■ **Assignment**
In the listing that follows, find the lines with the string "screenshot" and report how many there are, without commentary.

■ **Data shown**
-*-

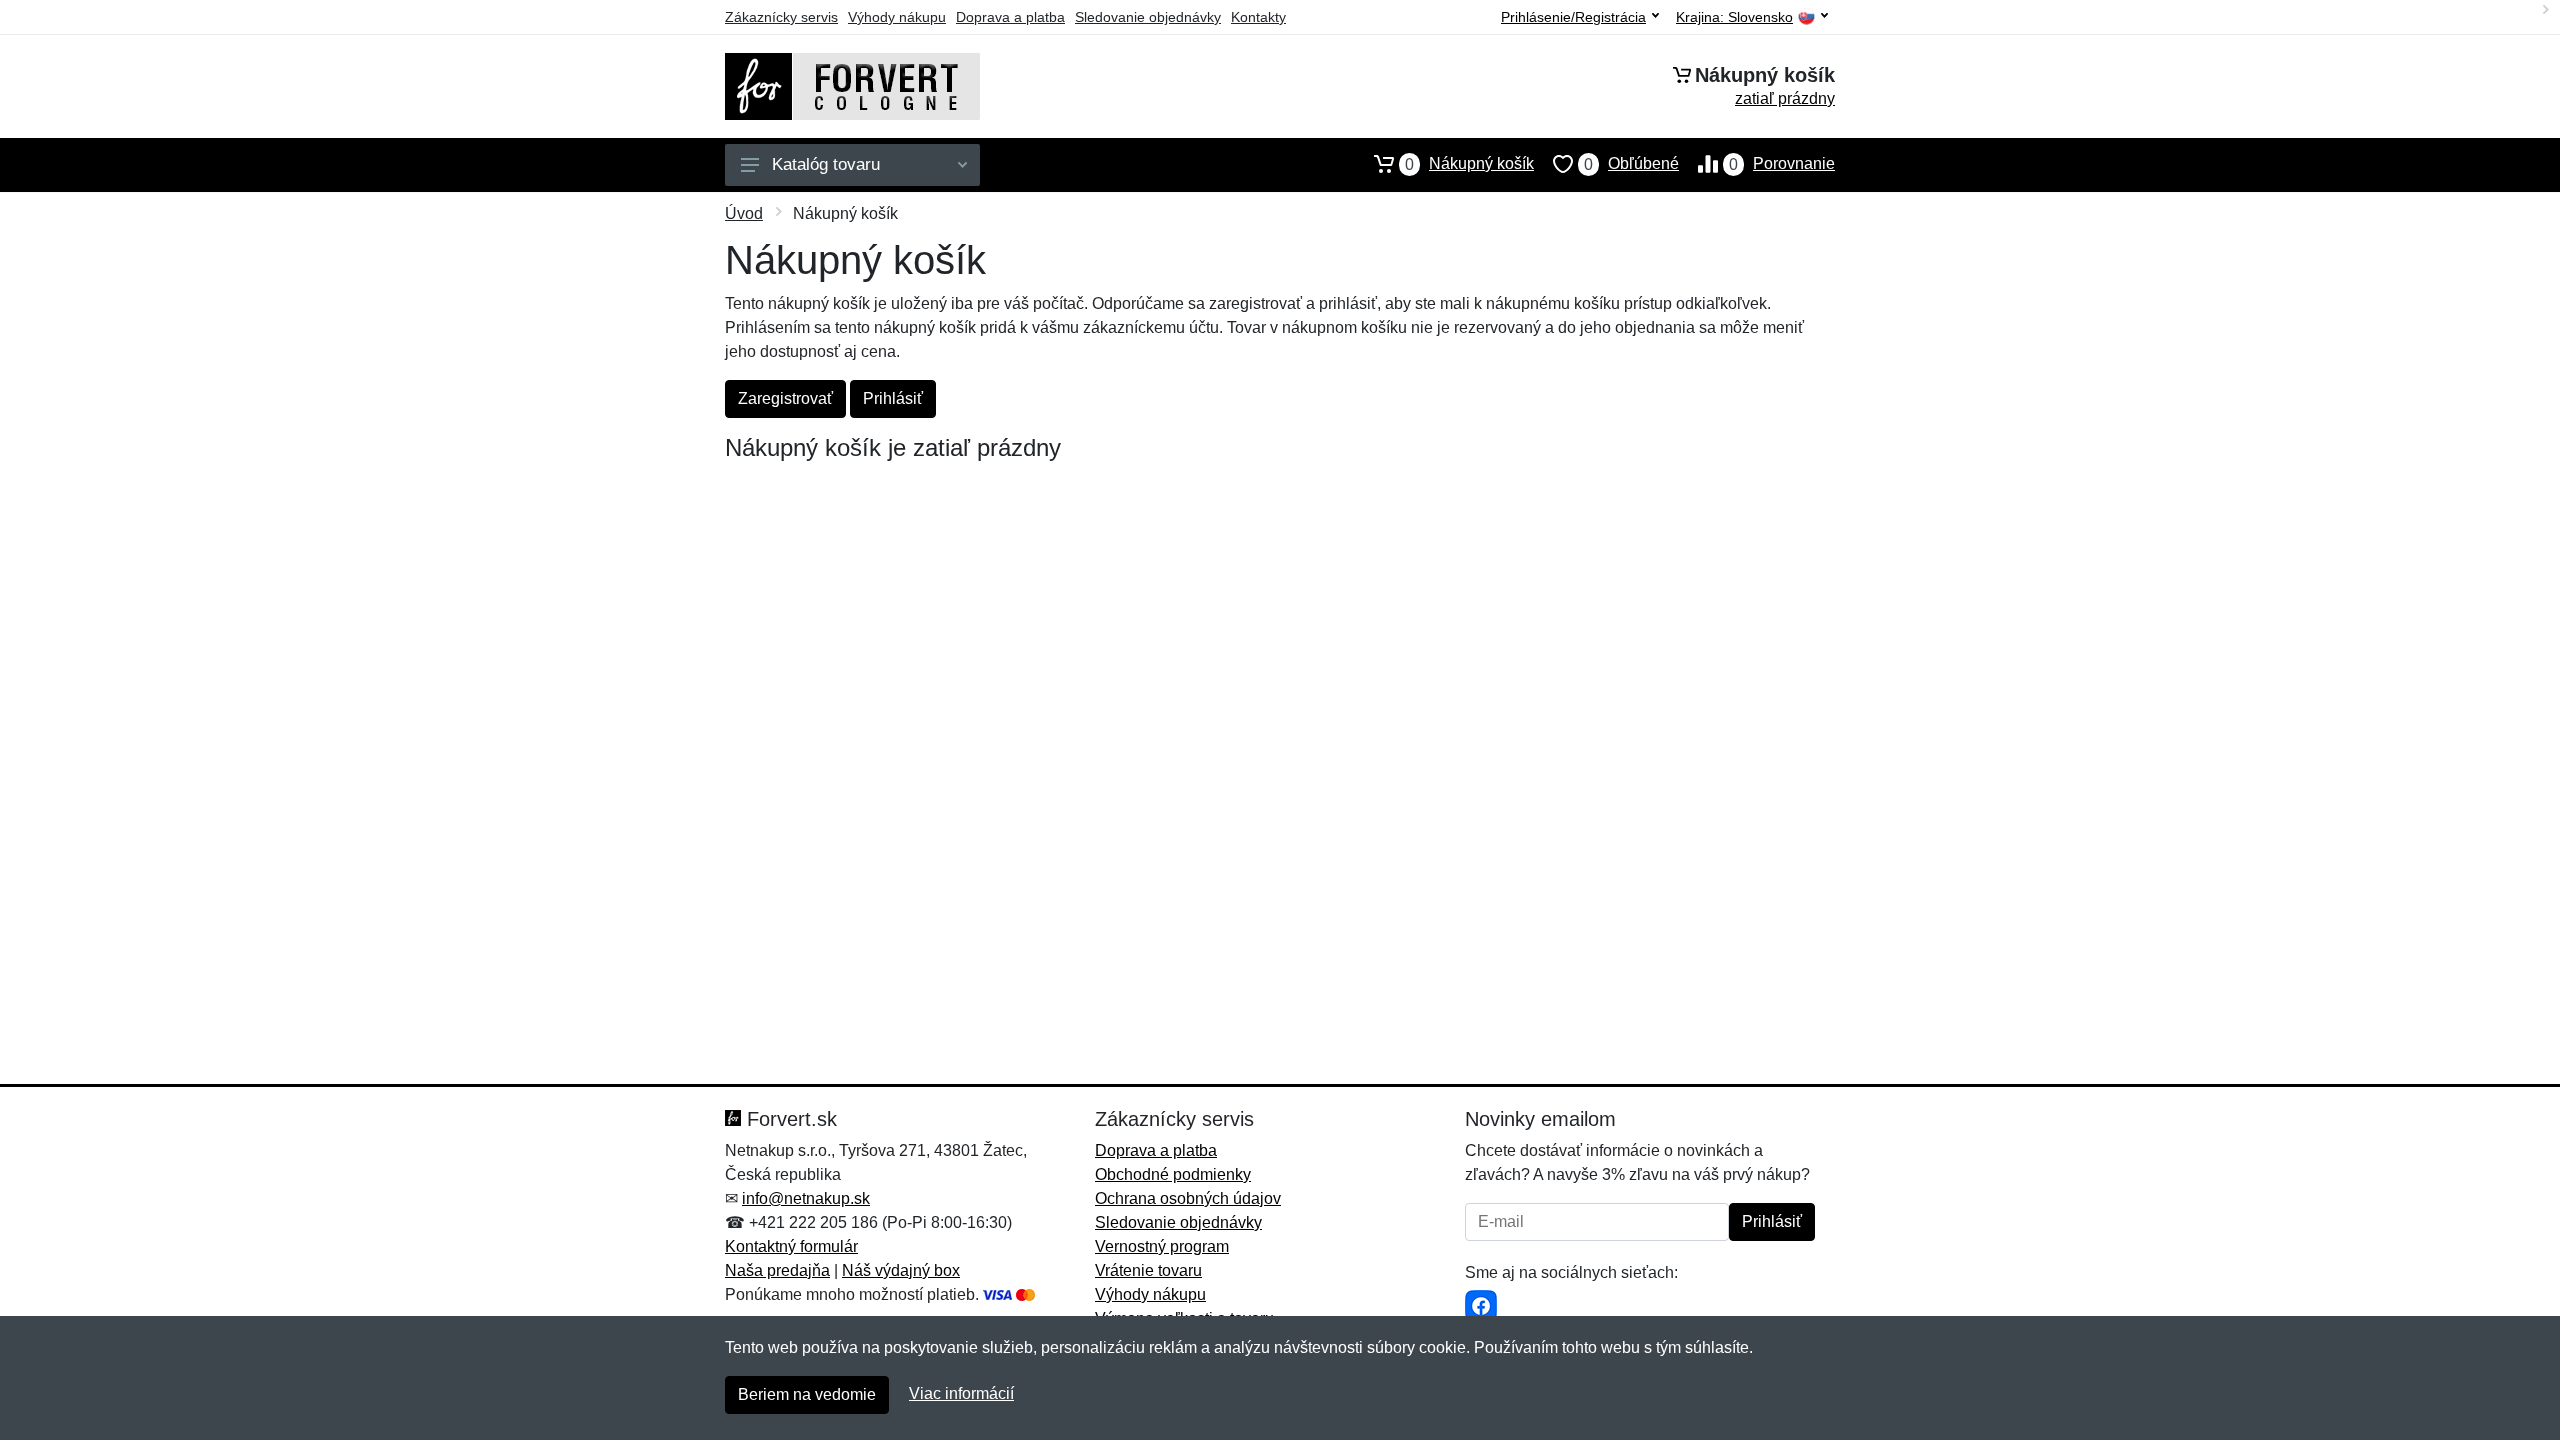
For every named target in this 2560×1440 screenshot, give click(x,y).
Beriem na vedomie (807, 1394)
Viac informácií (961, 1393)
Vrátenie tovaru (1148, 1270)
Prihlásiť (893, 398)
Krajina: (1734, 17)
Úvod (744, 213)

-*-

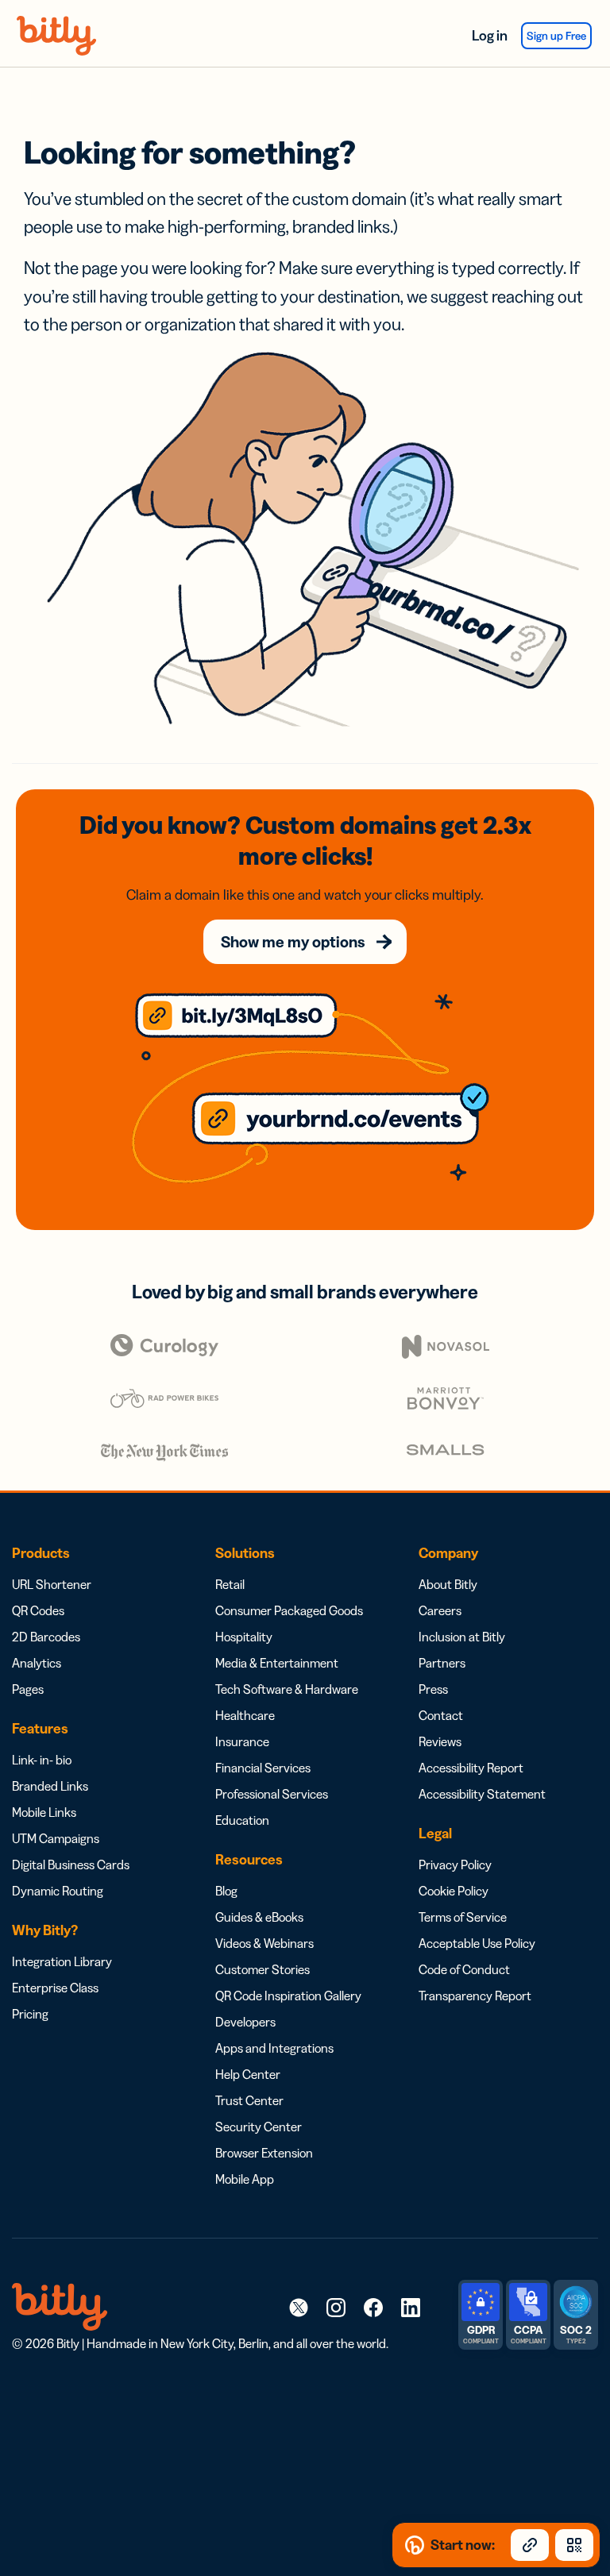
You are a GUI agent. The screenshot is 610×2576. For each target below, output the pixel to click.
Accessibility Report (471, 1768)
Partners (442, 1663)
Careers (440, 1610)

-*-

■ **Written answer**
2